PE (Electrical), NABCEP certified
Location
Austin, TX, USA
Occupation
Electrical Engineer - Photovoltaic Systems
100406-2031 EST

The basic definition of power factor is
PF = POWER/VA
where VA is based on RMS measurement of V and A. Although I have never seen a qualification that the voltage be a sine wave this may be a necessary useful assumption. There may be some logic to a requirement that the voltage be a sine wave. In most practical applications this may be approximately correct. On the other hand currents can be quite distorted.
Do you mean a sine wave as opposed to other AC waveforms, or a sine wave vs. DC? For DC, none of this is relevant; a capacitor is an open and an inductor is a short.
 

zog

Senior Member
Location
Charlotte, NC
:-? It sounds like you are saying that the phase angle between the current and voltage doesn't depend on the impedance angle.

The phase angle between the voltage and current is determined by the impedance angle by ohms law: I=V/Z.

So for example, if the impedance angle is 45 degrees, we can see there will be a 45 degree shift between the voltage and current.

Steve

I could have phrased that better, what I meant was phase angle and imoedance angle are 2 different things, different meansing, different applications.
 

gar

Senior Member
Location
Ann Arbor, Michigan
Occupation
EE
100407-0905 EST

ggunn:

At steady state DC the power factor is always 1.0 . Yes I was referring to distorted or non-sinusoidal AC waveforms. There are many loads today that have peaked current waveforms, and looking at the AC line voltage distortion that exists today it is quite clear that this peaked type of load is significant.

.
 

ggunn

PE (Electrical), NABCEP certified
Location
Austin, TX, USA
Occupation
Electrical Engineer - Photovoltaic Systems
100407-0905 EST

ggunn:

At steady state DC the power factor is always 1.0 . Yes I was referring to distorted or non-sinusoidal AC waveforms. There are many loads today that have peaked current waveforms, and looking at the AC line voltage distortion that exists today it is quite clear that this peaked type of load is significant.

.
Then yes, implicit in this discussion is that the voltage and current waveforms are sine waves. For AC waveforms that are not pure sine waves, the analysis gets more complex and must include a mathematical description of the waveform. A Fourier transform, maybe?
 

PowerQualityDoctor

Senior Member
Location
Israel
:-? It sounds like you are saying that the phase angle between the current and voltage doesn't depend on the impedance angle.

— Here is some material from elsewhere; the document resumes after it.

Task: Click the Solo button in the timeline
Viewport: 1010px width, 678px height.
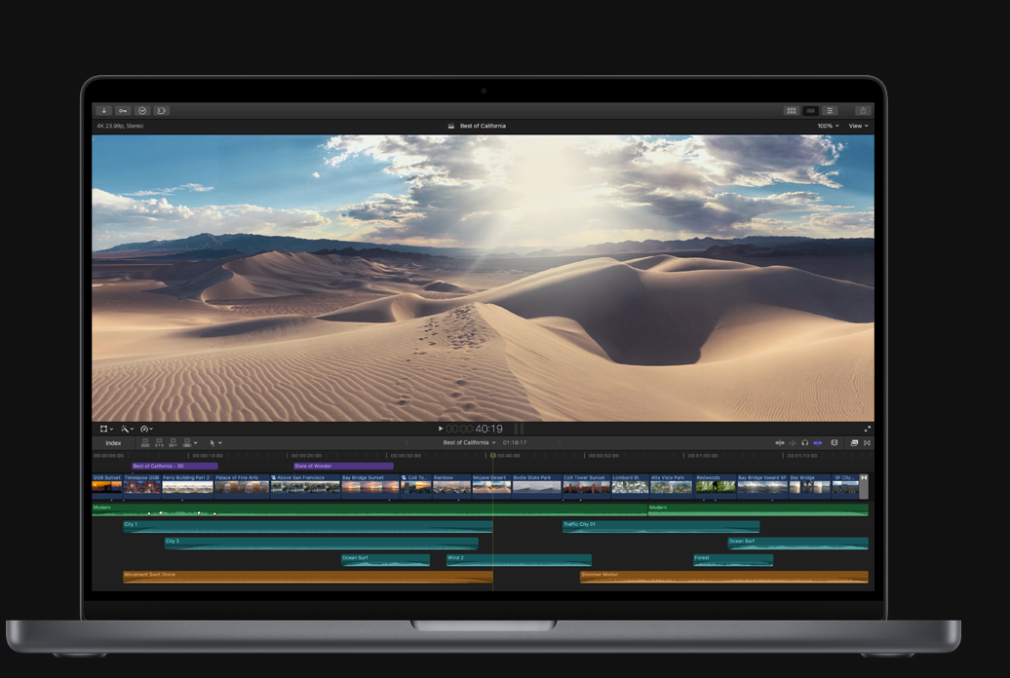Action: tap(805, 442)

The phase angle between the voltage and current is determined by the impedance angle by ohms law: I=V/Z.

So for example, if the impedance angle is 45 degrees, we can see there will be a 45 degree shift between the voltage and current.

Steve

Ohm's law is for instantaneous values. The phases and the I=V/Z (where Z is complex number) is based on Ohm's law for sinusoidal waveforms. When harmonics get into the equation, it becomes correct for every harmony separately. This means I1=V1/Z1 (1 for first harmony), I2=V2/Z2 etc., but not necessarily I RMS = V RMS / Z.
 

steve66

Senior Member
Location
Illinois
Occupation
Engineer
Ohm's law is for instantaneous values. The phases and the I=V/Z (where Z is complex number) is based on Ohm's law for sinusoidal waveforms. When harmonics get into the equation, it becomes correct for every harmony separately. This means I1=V1/Z1 (1 for first harmony), I2=V2/Z2 etc., but not necessarily I RMS = V RMS / Z.

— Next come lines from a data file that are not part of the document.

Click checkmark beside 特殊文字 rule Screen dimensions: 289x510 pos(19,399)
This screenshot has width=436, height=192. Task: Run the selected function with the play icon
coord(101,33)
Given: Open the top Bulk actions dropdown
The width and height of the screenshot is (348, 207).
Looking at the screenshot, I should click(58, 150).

Yes, I think all that is a given, and I agree, except maybe for what the 1st sentance seems to imply. But I think you were just trying to emphasis that we have to be careful to stick with sine waves if we aren't dealing with instantenous values.

Steve
 

cyriousn

Senior Member
Location
ME / CT
Occupation
EE & BIM
I think the clearest answer that I got was from Steve66. Does anyone disagree with what he said? I'll try not to ask anymore "dumb" questions...:roll:
 
The angle being refered to has nothing to do with the relationship between voltage and current, that is a differtent topic and is called the phase angle. The angle I was refering to is called the impedance angle and is shown on a power triangle which show the relationship between true, reactive, and apparant power. (Watts being the x axis, vars being the y axis and VA being the hypotonuse).

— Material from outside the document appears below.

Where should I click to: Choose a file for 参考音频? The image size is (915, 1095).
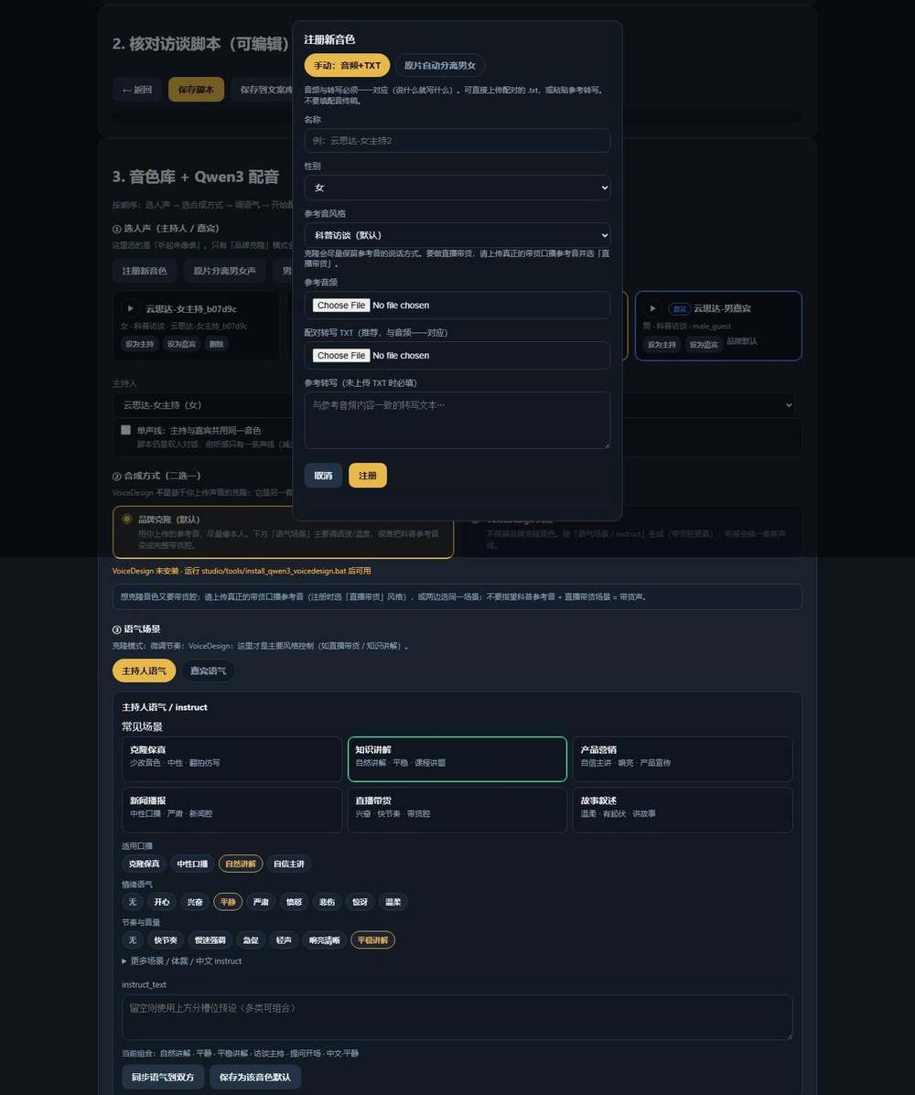pos(341,306)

The angle of this ?power triangle? graphically indicates the ratio between the amount of dissipated (or consumed) power and the amount of absorbed/returned power. It also happens to be the same angle as that of the circuit's impedance in polar form. When expressed as a fraction, this ratio between true power and apparent power is called the power factor for this circuit. Because true power and apparent power form the adjacent and hypotenuse sides of a right triangle, respectively, the power factor ratio is also equal to the cosine of that phase angle.


You sure about this?

The angle between the voltage and current is the same as the angle real power and appearent power when it is expressed in a vectorial representation.
 

Smart $

Esteemed Member
Location
Ohio
...and I think it is enough.
Perhaps...

...but what I see missing from practically all explanations is the fact that reactance impedance is not steady state as it appears to be. That is, when doing the basic Xrcl component equations, one is left with an impression that impedance is constant in the instantaneous domain. It is not.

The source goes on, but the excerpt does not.